__YOUR TASK__.
Please repeat, exactly as written, the line containing "Where should I click to: Click the latest" and every line after it through the end of the records below.

Data excerpts
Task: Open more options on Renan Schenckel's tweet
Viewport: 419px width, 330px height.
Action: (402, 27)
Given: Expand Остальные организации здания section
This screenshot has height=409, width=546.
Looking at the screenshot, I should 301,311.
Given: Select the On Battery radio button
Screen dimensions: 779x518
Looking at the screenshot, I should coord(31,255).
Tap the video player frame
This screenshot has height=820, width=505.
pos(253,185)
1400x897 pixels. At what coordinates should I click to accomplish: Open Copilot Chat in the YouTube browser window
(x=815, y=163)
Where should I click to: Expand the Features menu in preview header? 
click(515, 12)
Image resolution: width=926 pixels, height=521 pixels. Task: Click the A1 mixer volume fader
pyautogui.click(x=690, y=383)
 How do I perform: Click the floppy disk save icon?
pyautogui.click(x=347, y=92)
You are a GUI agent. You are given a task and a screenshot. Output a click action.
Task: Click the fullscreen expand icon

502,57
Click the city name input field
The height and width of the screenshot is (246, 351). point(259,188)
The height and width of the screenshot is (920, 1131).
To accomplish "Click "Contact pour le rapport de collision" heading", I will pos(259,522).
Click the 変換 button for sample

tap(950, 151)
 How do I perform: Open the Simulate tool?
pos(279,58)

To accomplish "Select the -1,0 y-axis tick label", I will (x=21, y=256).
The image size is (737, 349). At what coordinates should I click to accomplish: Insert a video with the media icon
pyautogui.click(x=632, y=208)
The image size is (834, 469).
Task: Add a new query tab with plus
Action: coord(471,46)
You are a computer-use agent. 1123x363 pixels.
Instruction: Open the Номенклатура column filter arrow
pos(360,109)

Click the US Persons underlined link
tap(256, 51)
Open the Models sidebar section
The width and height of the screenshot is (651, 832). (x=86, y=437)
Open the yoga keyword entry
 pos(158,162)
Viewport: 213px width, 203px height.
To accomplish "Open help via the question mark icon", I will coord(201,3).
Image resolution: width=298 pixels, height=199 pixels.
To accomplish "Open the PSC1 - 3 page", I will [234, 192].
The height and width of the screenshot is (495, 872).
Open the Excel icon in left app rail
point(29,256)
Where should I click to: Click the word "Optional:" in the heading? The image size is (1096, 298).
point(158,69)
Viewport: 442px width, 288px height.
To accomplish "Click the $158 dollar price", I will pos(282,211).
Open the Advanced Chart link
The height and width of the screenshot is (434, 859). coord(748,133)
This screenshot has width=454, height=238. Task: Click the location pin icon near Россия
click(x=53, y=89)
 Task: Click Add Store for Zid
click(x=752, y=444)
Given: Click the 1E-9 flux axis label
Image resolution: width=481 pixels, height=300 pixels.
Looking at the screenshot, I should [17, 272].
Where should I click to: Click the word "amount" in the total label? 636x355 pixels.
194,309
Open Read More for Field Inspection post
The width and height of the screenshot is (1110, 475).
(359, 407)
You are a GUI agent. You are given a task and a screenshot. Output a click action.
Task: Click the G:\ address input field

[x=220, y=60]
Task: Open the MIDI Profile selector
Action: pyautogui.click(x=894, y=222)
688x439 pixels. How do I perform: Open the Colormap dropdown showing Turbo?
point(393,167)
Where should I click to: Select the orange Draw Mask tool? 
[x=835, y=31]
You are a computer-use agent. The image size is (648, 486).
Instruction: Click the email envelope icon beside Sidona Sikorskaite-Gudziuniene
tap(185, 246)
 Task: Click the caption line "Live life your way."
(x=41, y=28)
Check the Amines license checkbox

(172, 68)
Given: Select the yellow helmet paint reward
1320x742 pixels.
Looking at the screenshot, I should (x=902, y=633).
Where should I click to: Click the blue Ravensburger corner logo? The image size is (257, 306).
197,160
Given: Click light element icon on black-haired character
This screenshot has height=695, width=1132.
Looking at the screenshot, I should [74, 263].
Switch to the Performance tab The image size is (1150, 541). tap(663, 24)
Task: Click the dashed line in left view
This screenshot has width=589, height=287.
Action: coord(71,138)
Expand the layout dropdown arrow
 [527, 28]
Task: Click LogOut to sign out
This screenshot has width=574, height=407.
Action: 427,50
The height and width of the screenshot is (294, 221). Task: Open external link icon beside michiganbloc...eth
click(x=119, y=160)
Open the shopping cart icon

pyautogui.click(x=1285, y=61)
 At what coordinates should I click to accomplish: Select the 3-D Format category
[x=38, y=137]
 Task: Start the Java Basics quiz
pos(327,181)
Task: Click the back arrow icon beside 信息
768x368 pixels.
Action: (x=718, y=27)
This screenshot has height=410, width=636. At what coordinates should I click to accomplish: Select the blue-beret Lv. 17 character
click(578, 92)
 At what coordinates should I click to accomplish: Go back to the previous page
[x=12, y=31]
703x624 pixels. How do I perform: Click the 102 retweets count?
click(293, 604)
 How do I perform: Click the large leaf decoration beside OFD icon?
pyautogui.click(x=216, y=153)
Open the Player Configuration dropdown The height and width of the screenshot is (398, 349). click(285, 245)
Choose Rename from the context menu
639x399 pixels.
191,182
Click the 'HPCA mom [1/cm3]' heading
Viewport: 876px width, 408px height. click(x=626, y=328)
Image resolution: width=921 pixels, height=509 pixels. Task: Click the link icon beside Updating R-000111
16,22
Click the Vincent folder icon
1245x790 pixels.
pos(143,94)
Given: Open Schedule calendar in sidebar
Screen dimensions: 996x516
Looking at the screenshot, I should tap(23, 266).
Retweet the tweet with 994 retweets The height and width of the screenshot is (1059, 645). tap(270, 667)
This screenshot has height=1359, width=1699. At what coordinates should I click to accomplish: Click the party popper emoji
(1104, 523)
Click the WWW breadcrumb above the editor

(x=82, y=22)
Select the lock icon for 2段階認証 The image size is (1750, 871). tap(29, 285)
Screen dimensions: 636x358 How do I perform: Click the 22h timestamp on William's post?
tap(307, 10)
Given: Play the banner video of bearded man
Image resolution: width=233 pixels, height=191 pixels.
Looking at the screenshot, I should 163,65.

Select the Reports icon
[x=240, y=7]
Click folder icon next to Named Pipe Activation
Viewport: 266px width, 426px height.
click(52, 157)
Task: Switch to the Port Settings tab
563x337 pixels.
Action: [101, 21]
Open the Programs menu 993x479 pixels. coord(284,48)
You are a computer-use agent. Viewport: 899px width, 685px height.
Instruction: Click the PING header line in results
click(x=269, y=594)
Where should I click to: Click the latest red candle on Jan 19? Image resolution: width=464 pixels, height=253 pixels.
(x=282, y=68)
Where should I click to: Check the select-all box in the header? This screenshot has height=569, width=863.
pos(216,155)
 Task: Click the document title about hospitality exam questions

__EXPECTED OUTPUT__.
Where should I click to: Click the latest red candle on Jan 19? Image resolution: width=464 pixels, height=253 pixels.
(x=282, y=68)
Where should I click to: Check the select-all box in the header? This screenshot has height=569, width=863.
pos(216,155)
 Task: Click the document title about hospitality exam questions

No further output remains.